语音识别 · Conformer · 语言模型化 · state-of-the-art · Neural Networks ·

2021 年 4 月 7 日

Pushing the Limits of Non-Autoregressive Speech Recognition

翻译：推动非后退言论承认的限度

Edwin G. Ng,Chung-Cheng Chiu,Yu Zhang,William Chan

from arxiv, Submitted to Interspeech 2021

We combine recent advancements in end-to-end speech recognition to non-autoregressive automatic speech recognition. We push the limits of non-autoregressive state-of-the-art results for multiple datasets: LibriSpeech, Fisher+Switchboard and Wall Street Journal. Key to our recipe, we leverage CTC on giant Conformer neural network architectures with SpecAugment and wav2vec2 pre-training. We achieve 1.8%/3.6% WER on LibriSpeech test/test-other sets, 5.1%/9.8% WER on Switchboard, and 3.4% on the Wall Street Journal, all without a language model.

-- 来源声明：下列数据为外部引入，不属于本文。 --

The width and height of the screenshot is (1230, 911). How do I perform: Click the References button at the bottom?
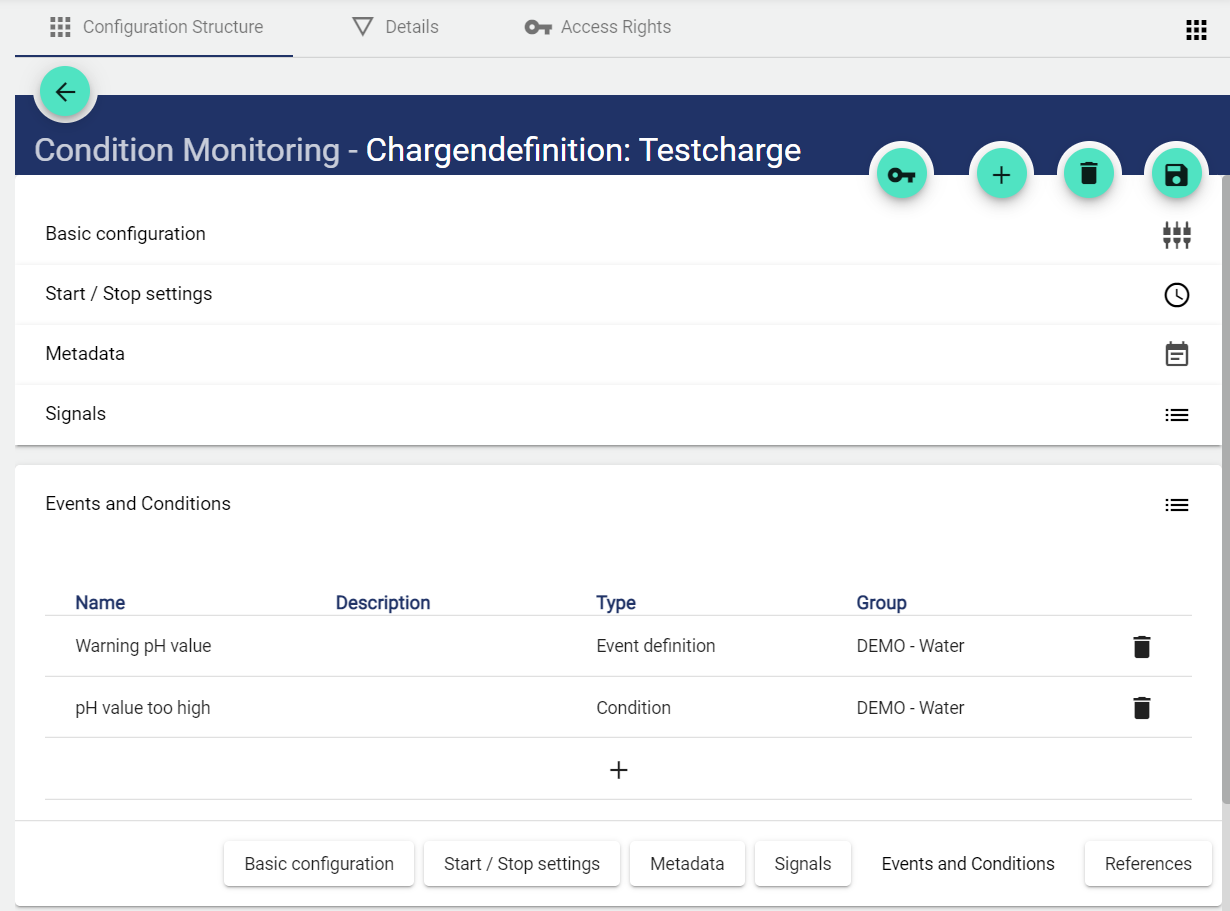(x=1147, y=864)
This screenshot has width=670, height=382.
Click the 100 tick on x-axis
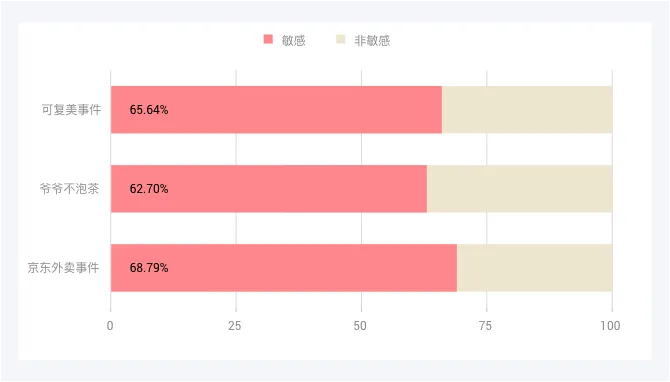(610, 326)
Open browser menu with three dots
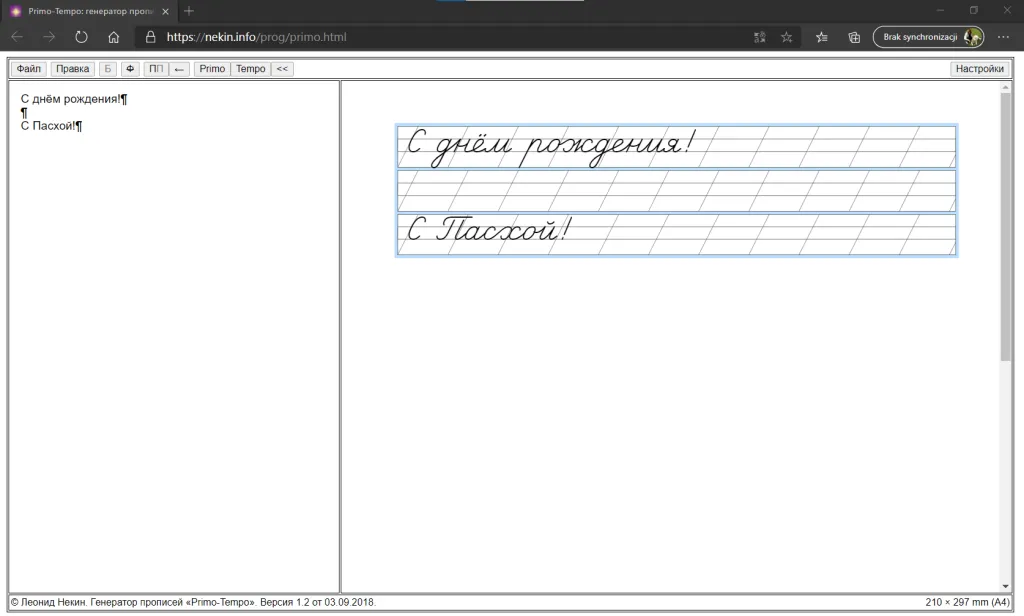The image size is (1024, 616). (x=1003, y=37)
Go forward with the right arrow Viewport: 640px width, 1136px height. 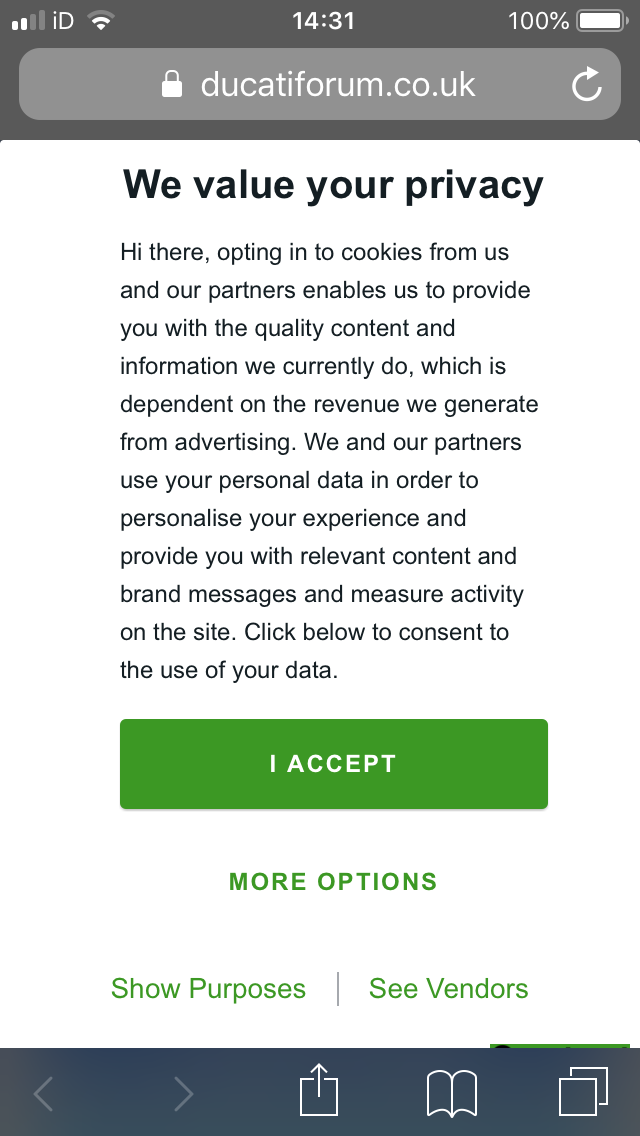182,1094
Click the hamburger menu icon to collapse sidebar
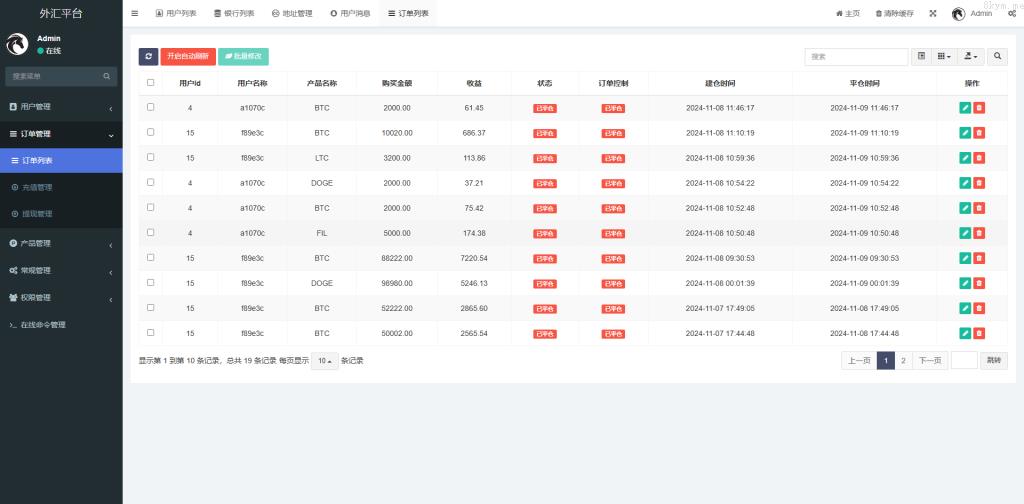 135,13
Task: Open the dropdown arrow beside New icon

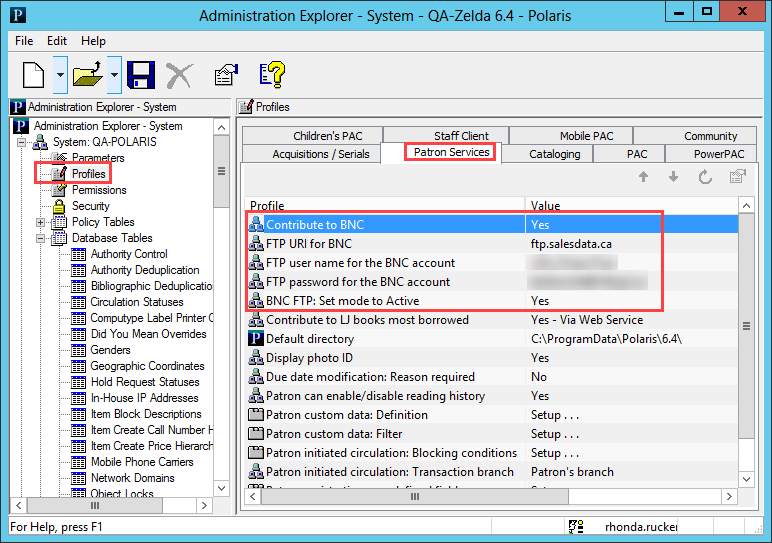Action: (60, 74)
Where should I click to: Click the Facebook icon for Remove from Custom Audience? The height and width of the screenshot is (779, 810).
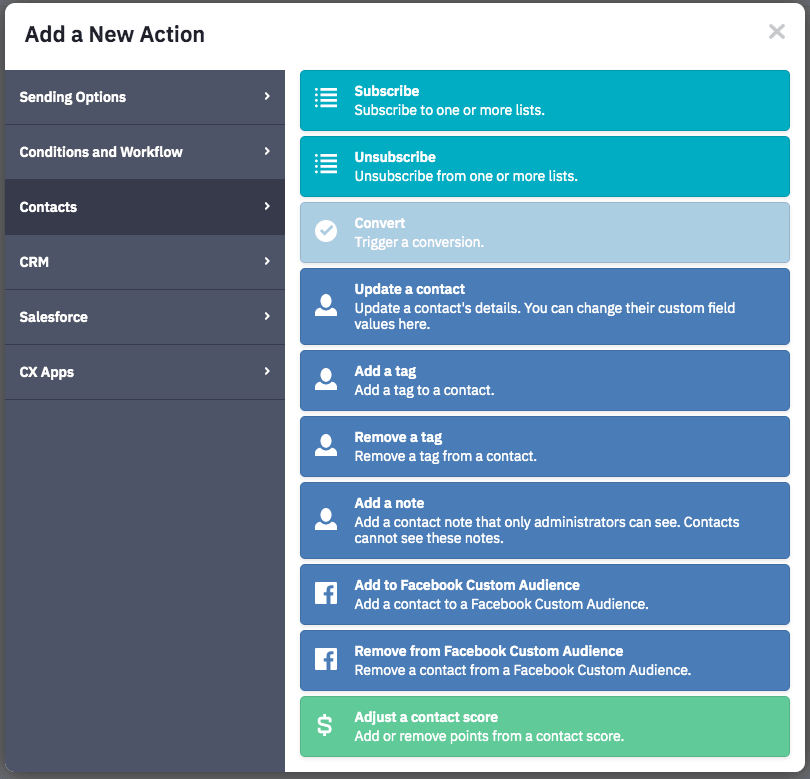click(326, 659)
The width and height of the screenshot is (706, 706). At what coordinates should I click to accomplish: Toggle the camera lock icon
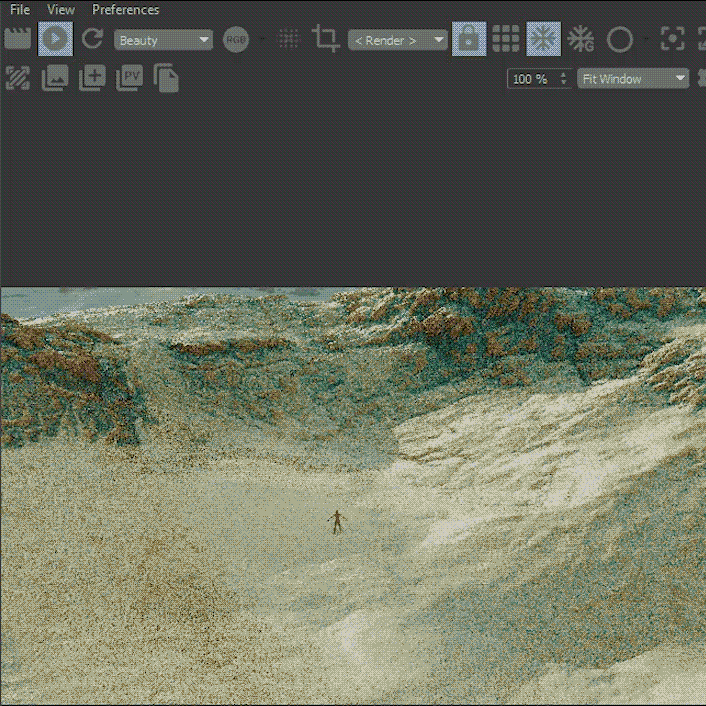click(x=469, y=39)
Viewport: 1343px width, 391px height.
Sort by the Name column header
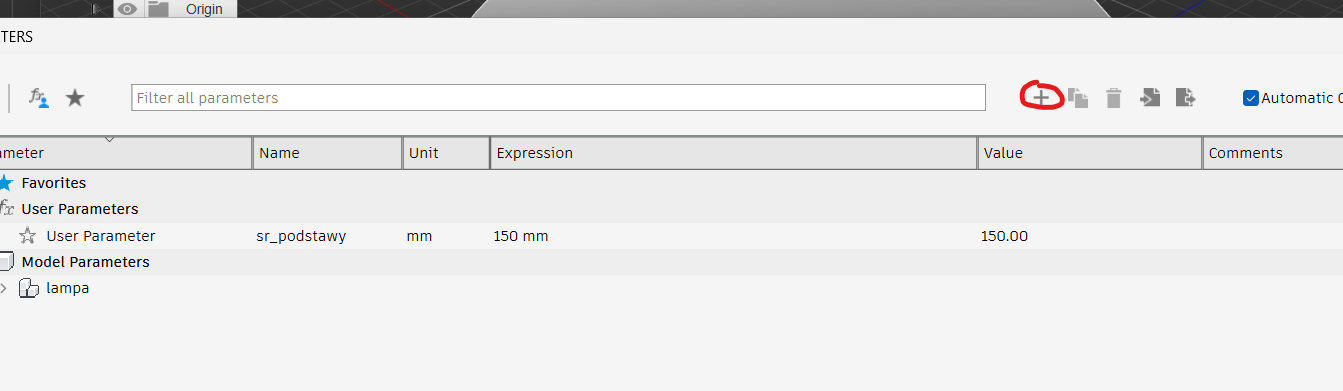[x=327, y=153]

翻译：我们把端到端语音识别的最新进展与非偏向自动语音识别结合起来。我们推出多个数据集的非偏向状态结果限制: LibriSpeech, Fisher+Switchboard 和 Wall Street Journal。我们的食谱关键是,我们利用CTC 和 SpecAugment 和 wav2vec2 培训前的巨型神经网络结构。我们在LibriSpeech 测试/其他数据集上实现了1.8%/3.6%的WER,在交换机上实现了5.1%/9.8%的WER,在华尔街日报上实现了3.4%的WER, 全部没有语言模式。

0

相关内容

语音识别

语音识别是计算机科学和计算语言学的一个跨学科子领域，它发展了一些方法和技术，使计算机可以将口语识别和翻译成文本。它也被称为自动语音识别（ASR），计算机语音识别或语音转文本（STT）。它整合了计算机科学，语言学和计算机工程领域的知识和研究。

纽约大学最新《语音识别Speech Recognition》2020课程，不可错过！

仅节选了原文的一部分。